■ What you will do ■
Reproduce the portion of the code excerpt between "Here is the method" and "src.Length - 3; i++)", inclusive.

■ Excerpt ■
>>
Here is the method that parses the text 'source':
private List<Tuple<char, char, char, char>> _Parse(string src)
{
var _map = new List<Tuple<char, char, char, char>>();
for (int i = 0; i < src.Length - 3; i++)
{
int j = i + 1;
int k = i + 2;
int l = i + 3;
_map.Add
(new Tuple<char, char, char, char>(src[i], src[j], src[k], src[l]));
}
return _map;
}
And here is the _Probability method:
private double _Probability(char x0, char x1, char x2, char x3)
{
var subset_x0 = map.Where(x => x.Item1 == x0);
var subset_x0_x1_following = subset_x0.Where(x => x.Item2 == x1);
var subset_x0_x2_following = subset_x0_x1_following.Where(x => x.Item3 == x2);
var subset_x0_x3_following = subset_x0_x2_following.Where(x => x.Item4 == x3);
int count_of_x0 = subset_x0.Count();
int count_of_x1_following = subset_x0_x1_following.Count();
int count_of_x2_following = subset_x0_x2_following.Count();
int count_of_x3_following = subset_x0_x3_following.Count();
decimal p1;
decimal p2;
decimal p3;
if (count_of_x0 <= 0 || count_of_x1_following <= 0 || count_of_x2_following <= 0 || count_of_x3_following <= 0)
<<
■ Supplied data ■
>>
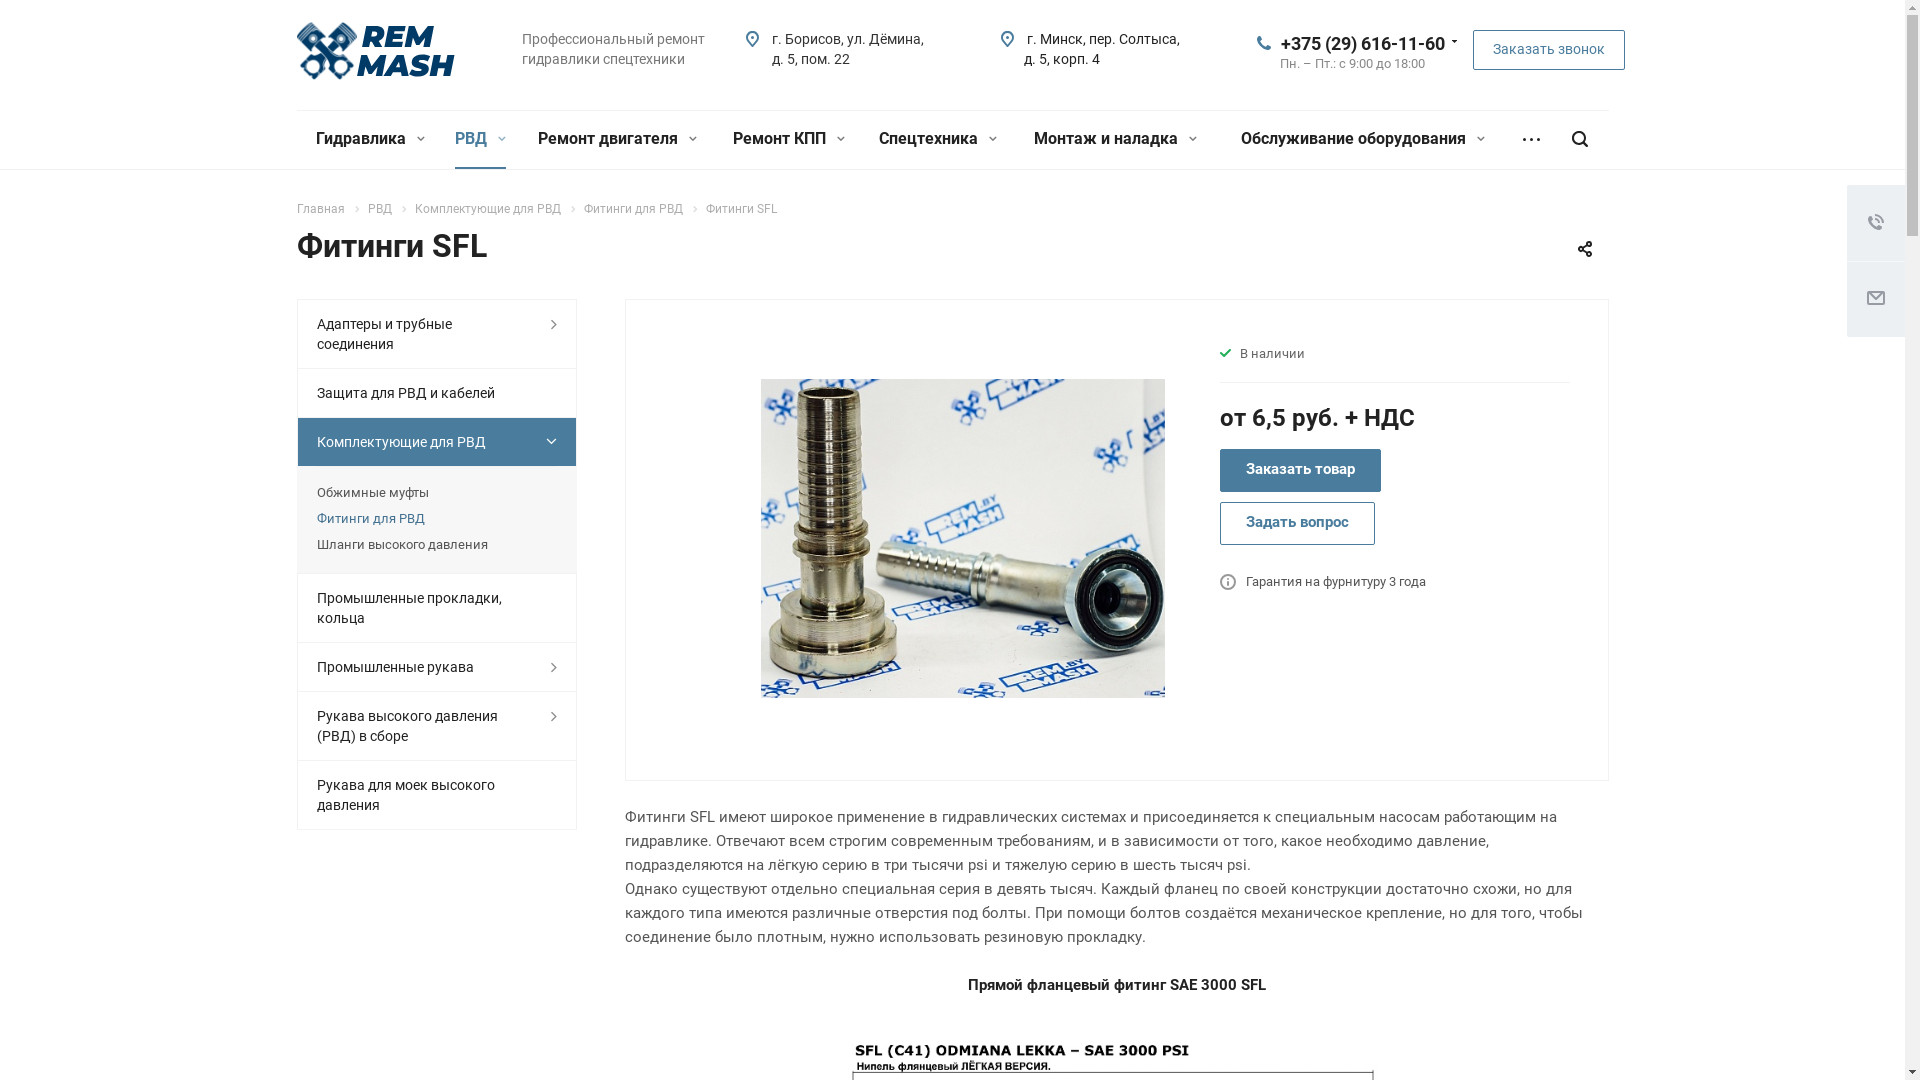  Describe the element at coordinates (1361, 42) in the screenshot. I see `'+375 (29) 616-11-60'` at that location.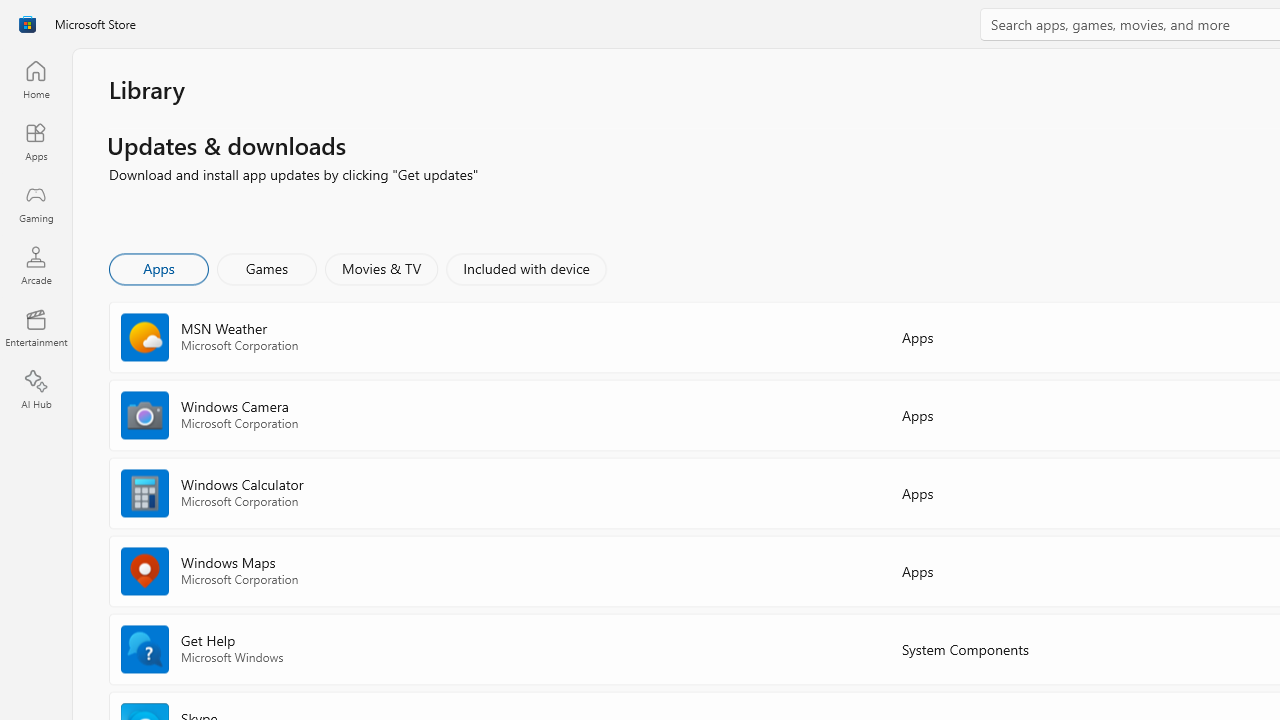  Describe the element at coordinates (27, 24) in the screenshot. I see `'Class: Image'` at that location.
<<
■ Problem solution ■
Here is the method that parses the text 'source':
private List<Tuple<char, char, char, char>> _Parse(string src)
{
var _map = new List<Tuple<char, char, char, char>>();
for (int i = 0; i < src.Length - 3; i++)